» Work required
Among the lines below, restate word for word only those from the line with "You are a GUI" through the line with "Task: Click the Processing properties heading", with both end lines kept.

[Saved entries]
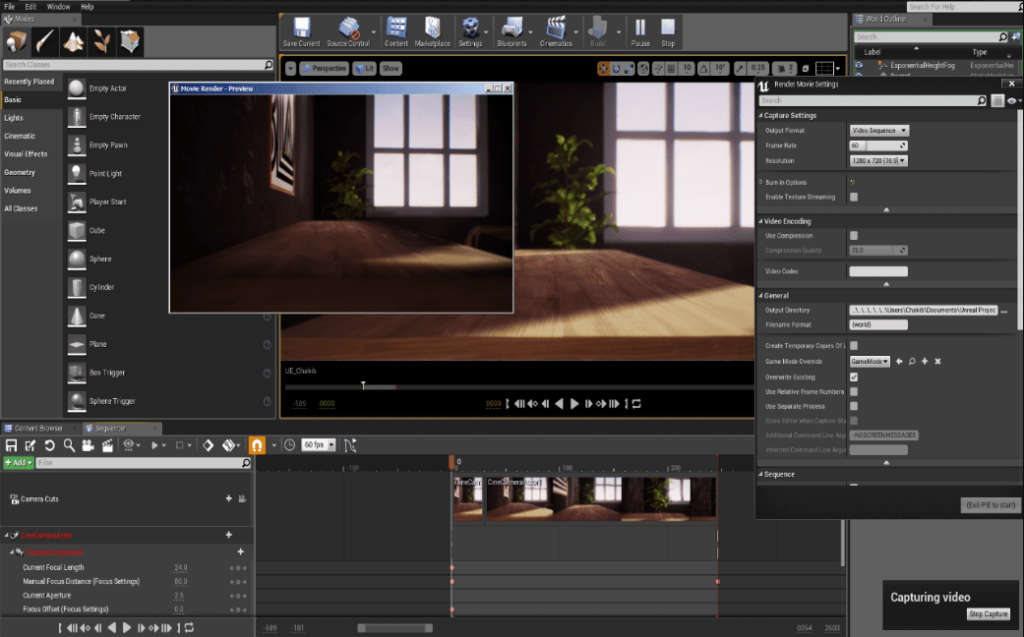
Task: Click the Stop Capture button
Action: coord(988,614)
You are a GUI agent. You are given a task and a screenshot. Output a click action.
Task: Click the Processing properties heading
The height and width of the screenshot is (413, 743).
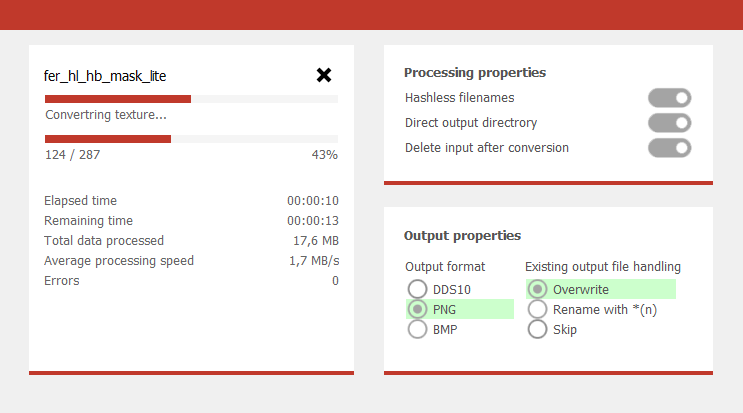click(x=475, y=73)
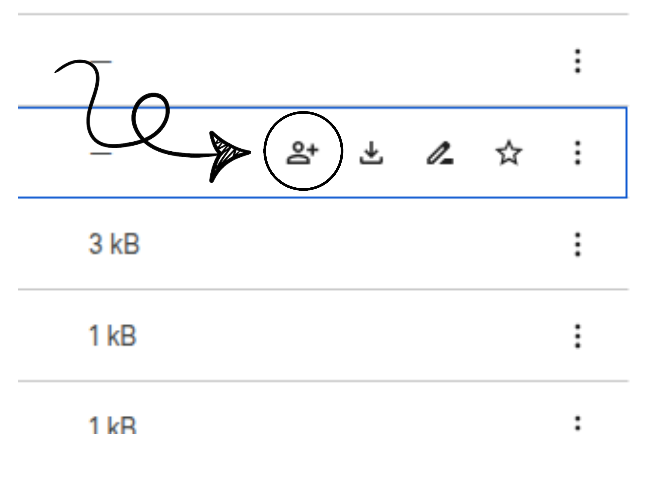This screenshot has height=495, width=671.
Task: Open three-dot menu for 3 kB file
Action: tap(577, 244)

--

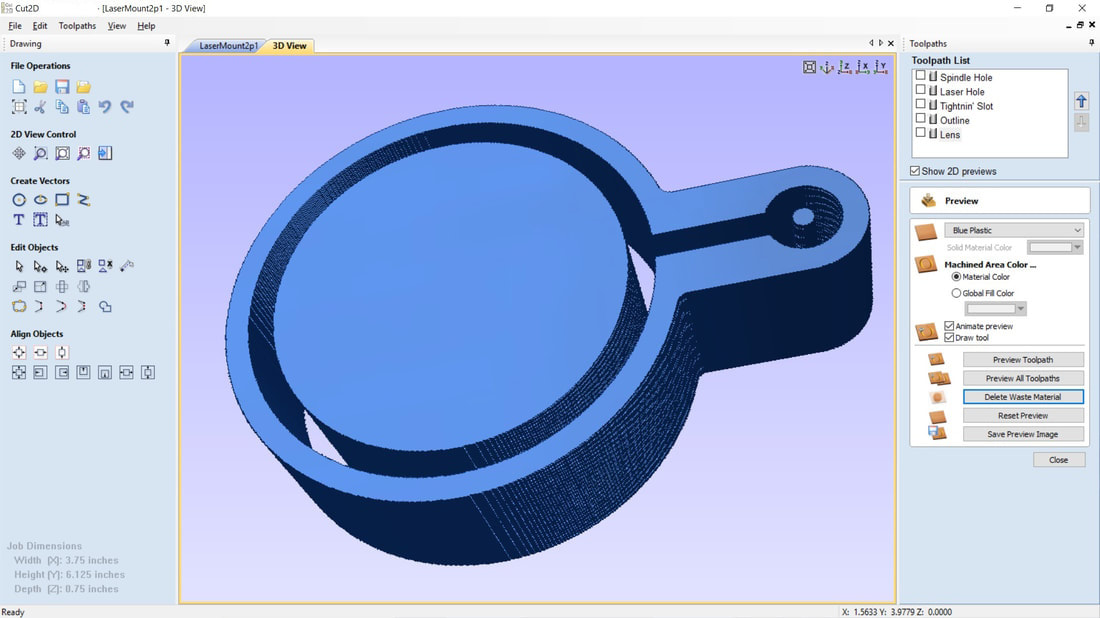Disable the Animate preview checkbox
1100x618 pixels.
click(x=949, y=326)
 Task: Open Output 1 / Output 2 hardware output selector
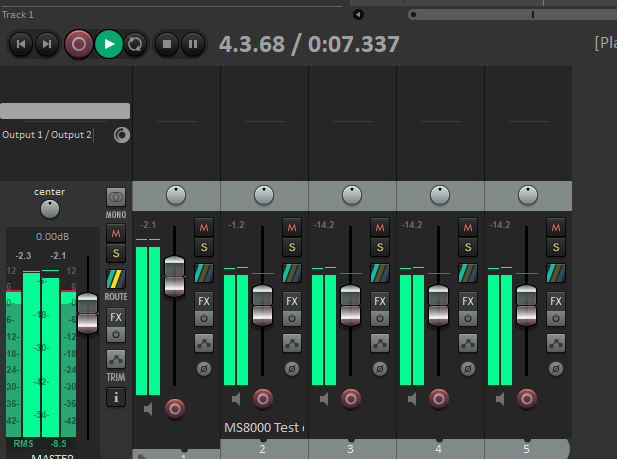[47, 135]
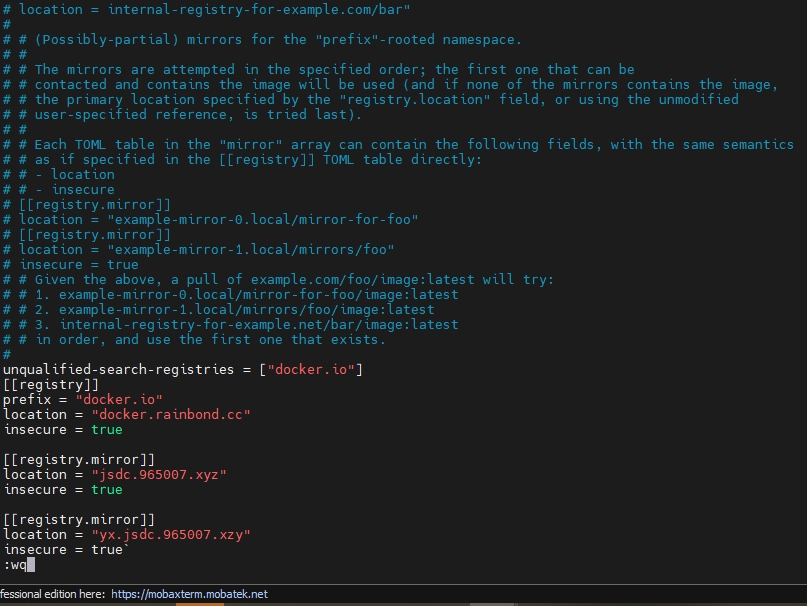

» Response to the exercise
You are a GUI agent. You are given a task and a screenshot. Output a click action.
Task: Click the Processing properties heading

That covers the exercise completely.